#### DOCUMENT EXCERPT
--*--

The assets of Petro Poroshenko, frontrunner in the Ukrainian presidential election called for May 25, are facing growing pressure in Crimea and mainland Russia.

If US and French Government proposals now in discussion in Brussels expand anti-Russian sanctions to strike at the offshore assets of Russian oligarchs, Poroshenko is likely to be targeted for retaliation, and lose the Bogdan auto assembly and sales outlets in Crimea; the Sevmorverf shipyard in Sevastopol; Roshen confectionery plants in Lipetsk; and roughly half the Roshen group’s trading revenues. The Crimean assets are relatively small in value. The Lipetsk assets have been estimated by Roshen to have cost more than $100 million. About $80 million, half the Roshen group’s annual sale revenues, is accounted for by Poroshenko’s exports to Russia.

On March 17 an unidentified group in Simferopol, the Crimean capital, claimed to take over the Bogdan car dealership, part of Poroshenko’s Bogdan automobile holding. Hours later in Moscow, Dmitry Rogozin, Russia’s deputy prime minister for the military-industrial complex, announced that “enterprises under private ownership must be respected. [Former Ukrainian] State [property] will be determined by the leadership of the Crimea,” Rogozin added.

In 2011, before the current crisis, Poroshenko’s assets were valued by Ukrainian business media between $980 million and $1.2 billion. The Forbes Ukrainian edition valued them at $1 billion in 2012. According to a Polish study of June 2012, the principal lines of Poroshenko’s business are food processing, including confectionery; trucks, buses, cars and tractors; shipyards; batteries; and television and print media. Poroshenko’s Roshen Corporation, Ukraine’s leading confectionery manufacturer and exporter, does not release production or financial results. Neither does the Bogdan auto group.

--*--

#### EXERCISE INSTRUCTIONS
Quote the passage on Poroshenko's assets word for word, starting at the words "If US and French" and ending after "exports to Russia.".

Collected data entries
--*--

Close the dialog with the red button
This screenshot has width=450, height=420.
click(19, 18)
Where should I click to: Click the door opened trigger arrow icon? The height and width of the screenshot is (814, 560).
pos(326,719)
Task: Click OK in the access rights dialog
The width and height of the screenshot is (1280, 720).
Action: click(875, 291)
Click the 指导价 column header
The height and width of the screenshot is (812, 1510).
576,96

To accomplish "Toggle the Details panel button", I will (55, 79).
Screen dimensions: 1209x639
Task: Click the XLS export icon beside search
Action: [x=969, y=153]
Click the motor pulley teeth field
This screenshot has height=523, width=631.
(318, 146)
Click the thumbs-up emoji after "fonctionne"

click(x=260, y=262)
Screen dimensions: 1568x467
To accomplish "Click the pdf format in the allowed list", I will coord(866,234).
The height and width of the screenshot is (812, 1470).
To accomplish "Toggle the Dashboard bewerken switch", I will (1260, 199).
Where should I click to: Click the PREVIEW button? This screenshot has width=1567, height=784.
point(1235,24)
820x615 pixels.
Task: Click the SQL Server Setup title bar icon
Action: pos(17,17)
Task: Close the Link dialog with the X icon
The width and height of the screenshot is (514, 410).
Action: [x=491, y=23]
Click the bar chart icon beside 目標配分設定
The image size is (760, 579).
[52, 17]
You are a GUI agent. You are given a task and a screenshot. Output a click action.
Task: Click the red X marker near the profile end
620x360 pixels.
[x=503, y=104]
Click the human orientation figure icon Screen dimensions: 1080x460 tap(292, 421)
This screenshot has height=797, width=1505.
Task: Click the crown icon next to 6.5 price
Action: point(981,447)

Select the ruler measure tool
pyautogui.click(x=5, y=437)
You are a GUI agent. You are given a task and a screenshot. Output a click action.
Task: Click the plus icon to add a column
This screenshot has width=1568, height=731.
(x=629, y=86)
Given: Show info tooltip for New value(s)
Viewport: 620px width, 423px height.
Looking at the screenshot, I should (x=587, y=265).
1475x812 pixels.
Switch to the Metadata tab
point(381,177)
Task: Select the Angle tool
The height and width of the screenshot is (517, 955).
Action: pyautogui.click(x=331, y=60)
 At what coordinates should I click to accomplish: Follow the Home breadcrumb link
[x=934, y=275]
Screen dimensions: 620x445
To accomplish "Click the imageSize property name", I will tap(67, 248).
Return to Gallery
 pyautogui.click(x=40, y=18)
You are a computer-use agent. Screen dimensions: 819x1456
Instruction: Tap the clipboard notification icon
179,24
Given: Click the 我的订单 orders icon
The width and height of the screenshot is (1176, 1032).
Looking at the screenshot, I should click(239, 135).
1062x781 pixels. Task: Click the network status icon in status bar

--*--

#### OUTPUT OF THE TASK
If US and French Government proposals now in discussion in Brussels expand anti-Russian sanctions to strike at the offshore assets of Russian oligarchs, Poroshenko is likely to be targeted for retaliation, and lose the Bogdan auto assembly and sales outlets in Crimea; the Sevmorverf shipyard in Sevastopol; Roshen confectionery plants in Lipetsk; and roughly half the Roshen group’s trading revenues. The Crimean assets are relatively small in value. The Lipetsk assets have been estimated by Roshen to have cost more than $100 million. About $80 million, half the Roshen group’s annual sale revenues, is accounted for by Poroshenko’s exports to Russia.